Padahal Aurel hanya ingin memeluk Bunda. Aurel hanya ingin melihat Bunda. Kenapa Nenek tidak mengizinkannya?

"Bunda..."

Nenek memeluk erat tubuh mungil yang sudah kelelahan itu. Dalam dekapannya, Aurel terisak-isak menyakitkan. Sebisa mungkin Nenek menenangkannya. Meski tangannya sendiri bergetar kala mengusap rambut panjang si gadis kecil.

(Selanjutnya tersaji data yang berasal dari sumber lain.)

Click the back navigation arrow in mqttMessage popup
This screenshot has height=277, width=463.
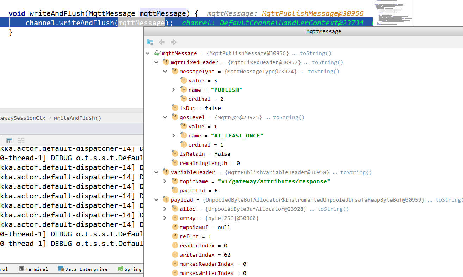pyautogui.click(x=162, y=42)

"Mulai sekarang Ibu yang akan jaga Aurel, Mawar. Ibu janji, Ndhuk."

Senyuman Nenek mengembang, seiring dengan buliran-buliran bening yang terus berlomba-lomba jatuh dari pelupuk matanya.

"Ibu senang lihat dia sudah mulai berubah, Ndhuk. Mawar, kamu lihat 'kan dari atas sana? Ibu bilang, Ibu senang." Kedua tangannya terkepal erat di atas meja makan. "Dan Ibu yakin kamu pun sama."